Beginning at the line that holds "Screen dimensions: 724x1568", repeat every line through the last line of the material, exactly, and drop any pictures.

* * * * * * *

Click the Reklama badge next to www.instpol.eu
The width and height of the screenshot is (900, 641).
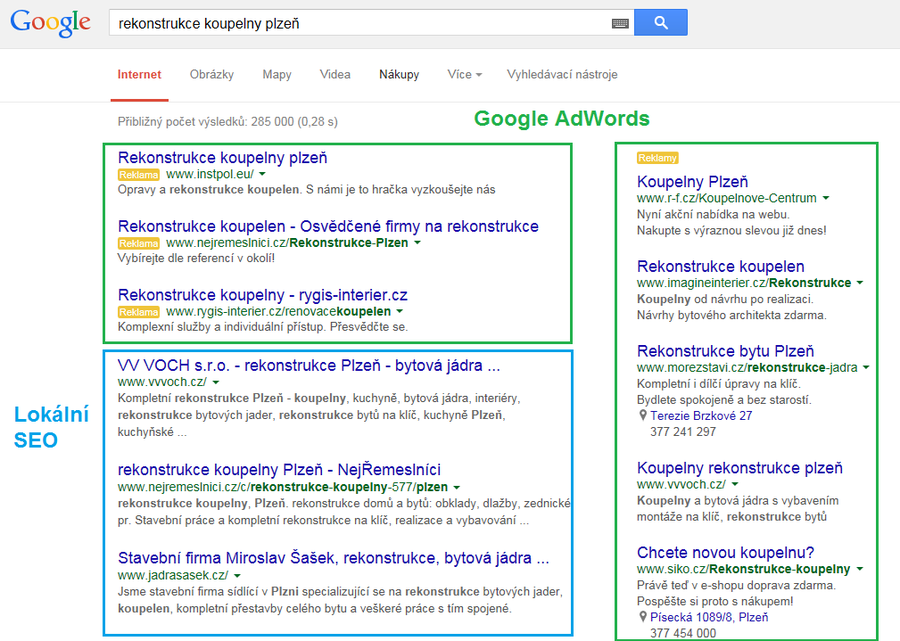coord(138,174)
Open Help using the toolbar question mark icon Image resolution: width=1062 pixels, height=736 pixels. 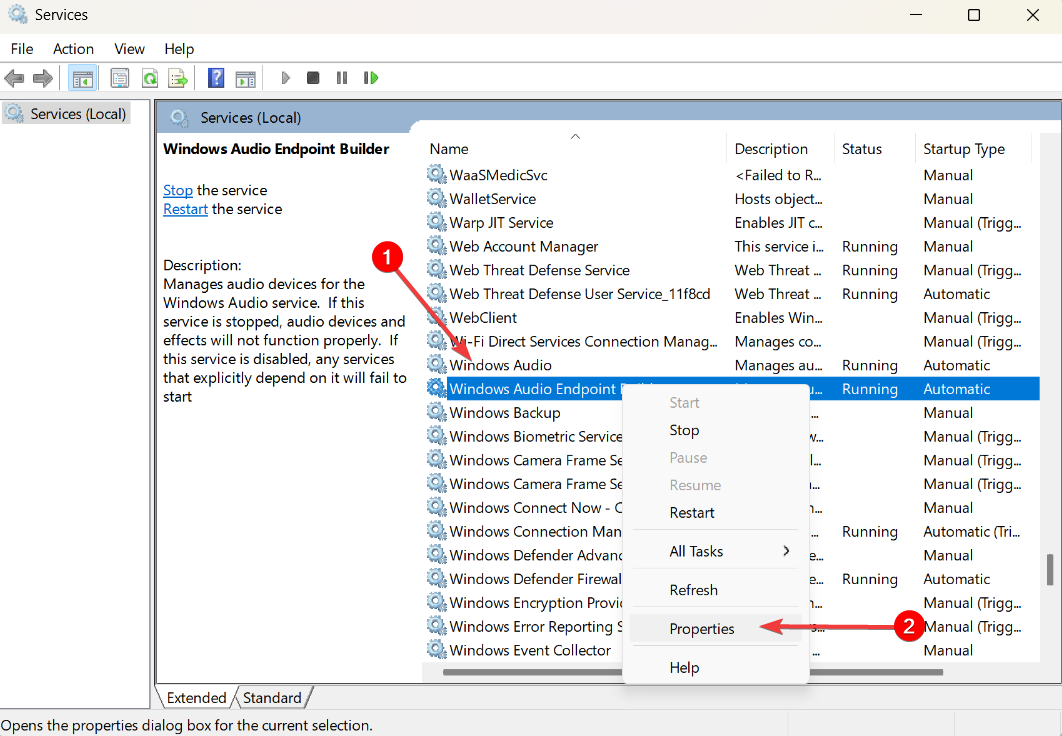pyautogui.click(x=216, y=77)
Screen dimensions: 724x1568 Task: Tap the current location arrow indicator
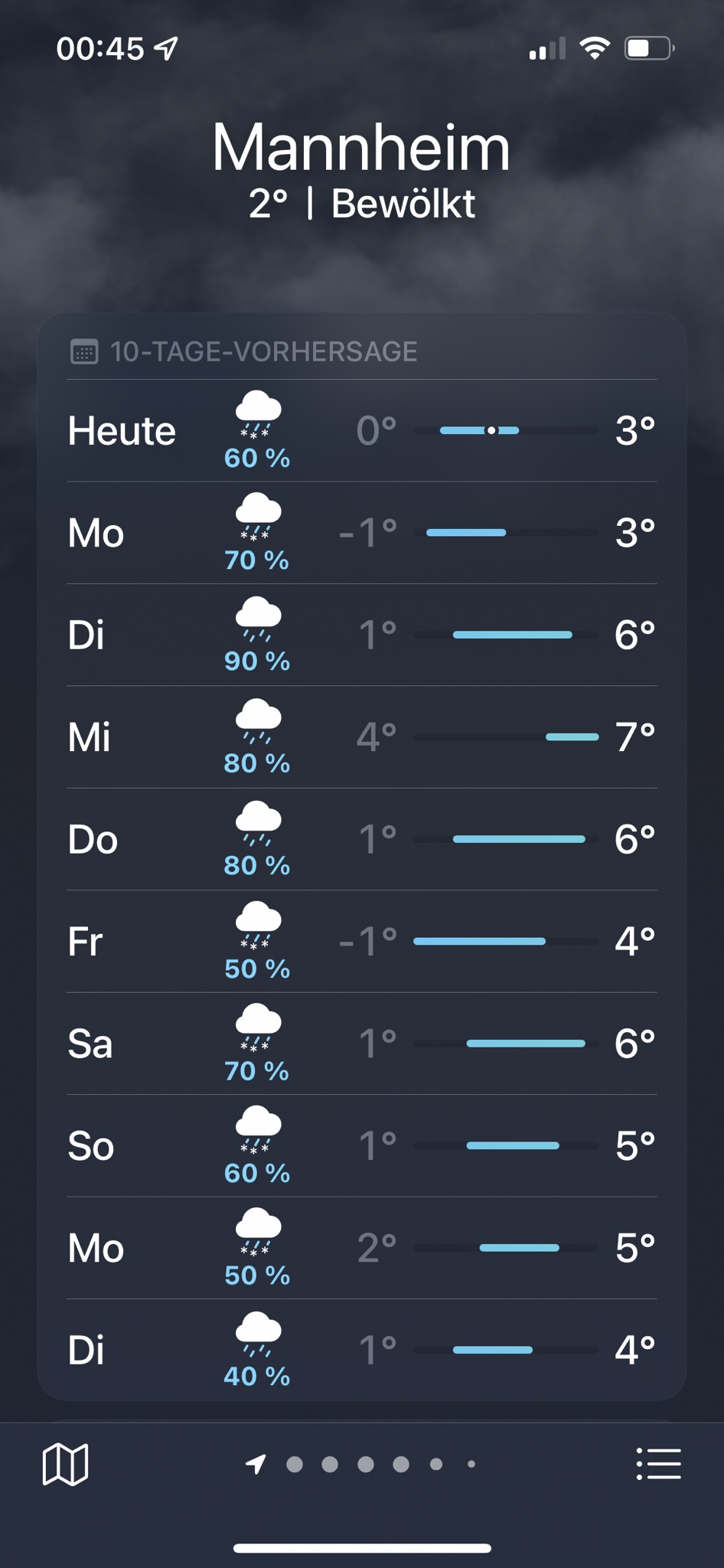point(256,1464)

* * * * * * *

_Answer box_
Screen dimensions: 724x1568 Task: Tap the current location arrow indicator
point(256,1464)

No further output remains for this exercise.